Além disso, Back e Satoshi também compartilhavam pensamentos sobre o conceito de “spam”, o que reforça a hipótese de que suas visões eram bastante alinhadas. O uso do termo “spam” aparece várias vezes nos textos de Satoshi, assim como em comentários de Back.
Outro ponto interessante levantado na investigação é que Back tinha um conhecimento técnico avançado, especialmente em áreas fundamentais para o desenvolvimento do Bitcoin, como PGP e sistemas distribuídos, o que pode contribuir para a teoria de sua ligação com Nakamoto.
O desaparecimento de Satoshi e o retorno de Back
John Carreyrou notou que, após o lançador do Bitcoin, Adam Back foi discreto e não se manifestou publicamente sobre o projeto até 2011. Curiosamente, esse foi o mesmo período em que Satoshi começou a se afastar do projeto e desapareceu.

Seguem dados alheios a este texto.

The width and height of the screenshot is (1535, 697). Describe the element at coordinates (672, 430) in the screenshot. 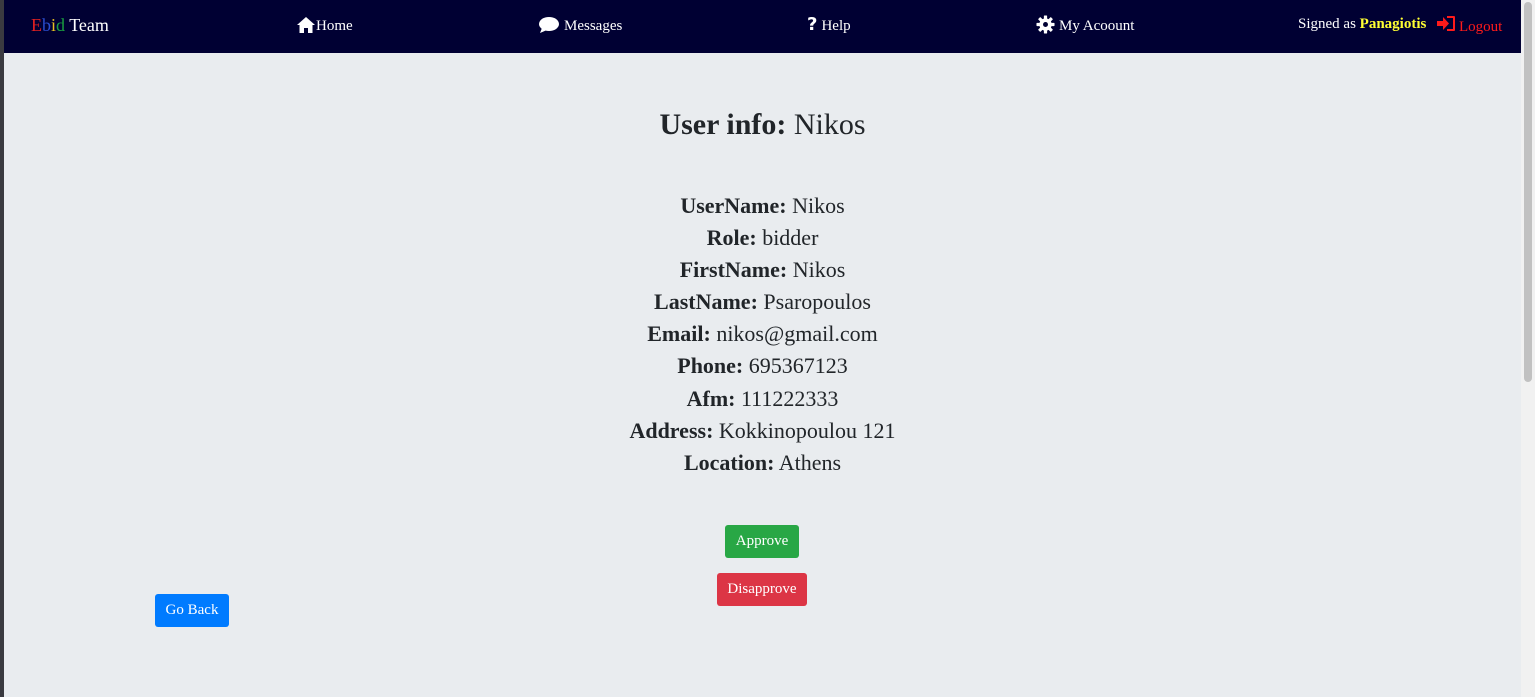

I see `field-label: Address:` at that location.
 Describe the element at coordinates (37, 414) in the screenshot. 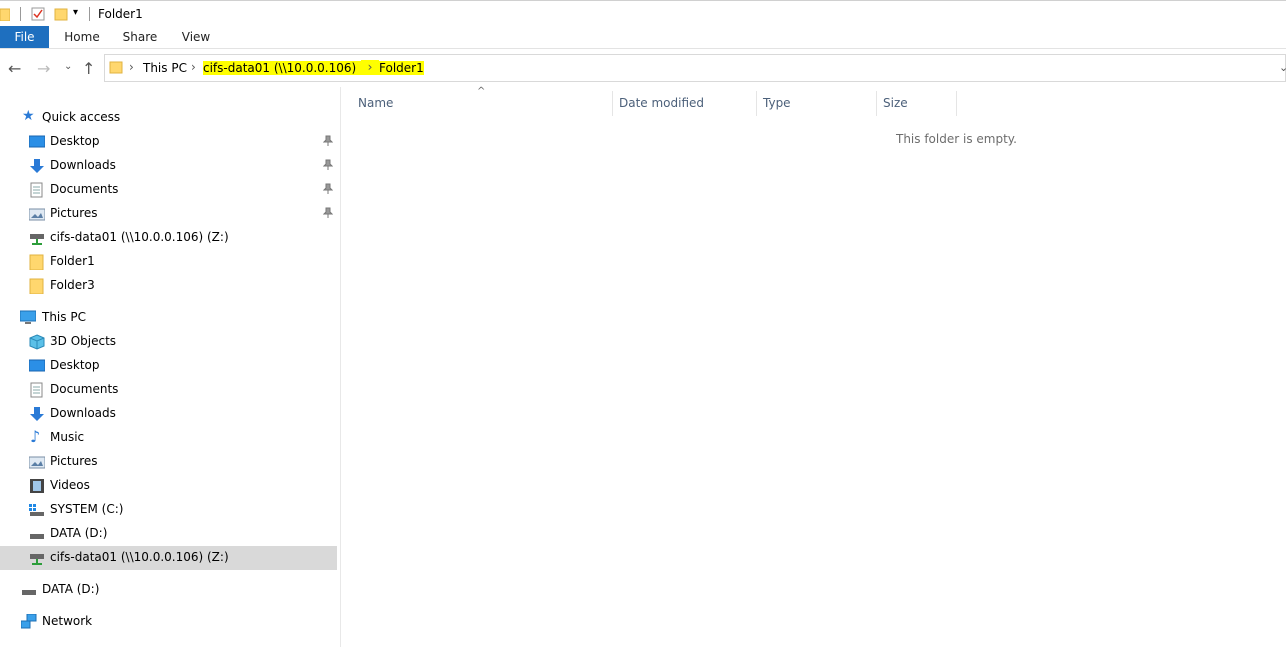

I see `download-arrow-icon` at that location.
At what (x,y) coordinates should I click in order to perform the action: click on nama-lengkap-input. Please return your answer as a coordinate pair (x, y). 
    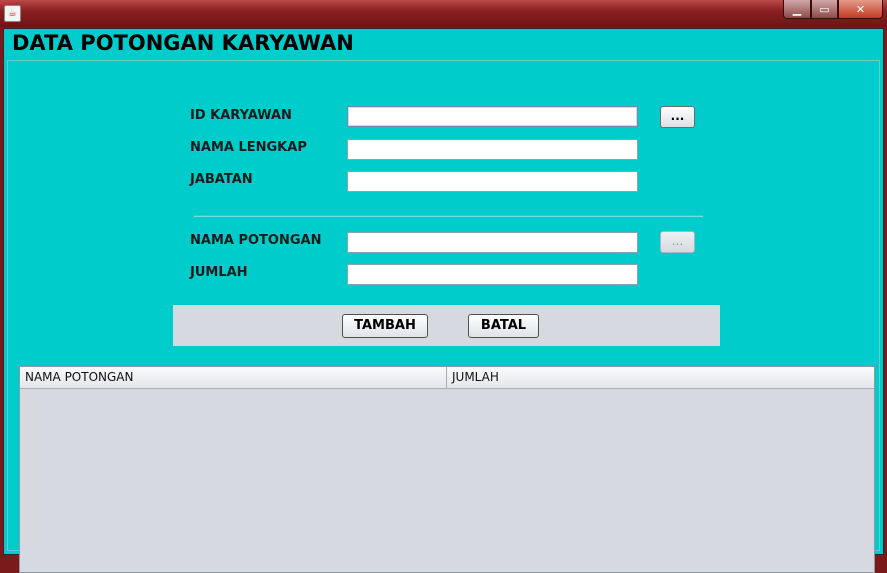
    Looking at the image, I should click on (492, 150).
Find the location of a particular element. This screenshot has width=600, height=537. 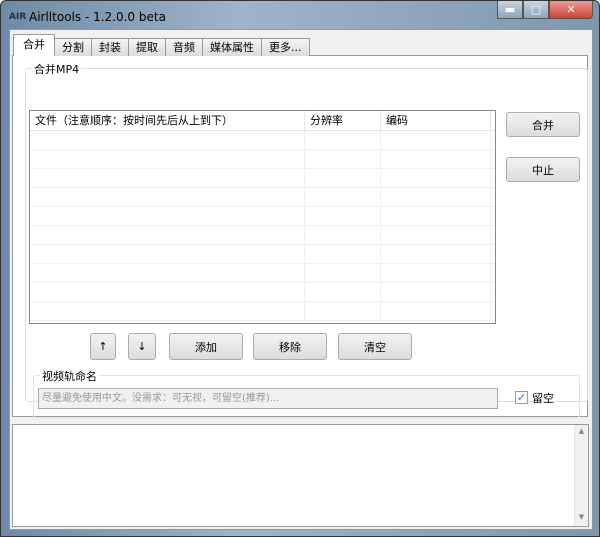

Em um episódio intrigante, em 2013, Back comentou sobre a fortuna oculta de Satoshi em um blog, levantando ainda mais suspeitas sobre sua identidade. Isso fez com que muitos na comunidade Bitcoin o vissem como uma figura central ao redor do mistério.
Ao longo dos anos, Back ficou conhecido por ser ativo nas listas de discussão e, mais tarde, fundou a Blockstream, onde continuou a trabalhar pelo desenvolvimento do Bitcoin e se tornou uma voz influente na comunidade.
A visão de Adam Back sobre as acusações
Recentemente, Carreyrou passou mais tempo conversando com Back e apresentou a ele as evidências coletadas em sua investigação. Back se defendeu, afirmando que as semelhanças eram meras coincidências e que sua linguagem corporal poderia ter sido mal interpretada durante as entrevistas.
Ele se posicionou claramente ao afirmar que não era Satoshi, mas reconheceu que a pesquisa levantou pontos relevantes sobre suas contribuições para o mundo cripto. Em seus comentários nas redes sociais, ele reiterou seu foco em questões sociais positivas ligadas à criptografia e à privacidade online.
Nesse cenário fascinante, a busca pela verdadeira identidade de Satoshi Nakamoto continua a intrigar e emocionar não apenas os especialistas em criptografia, mas também todos que acompanham a evolução do Bitcoin.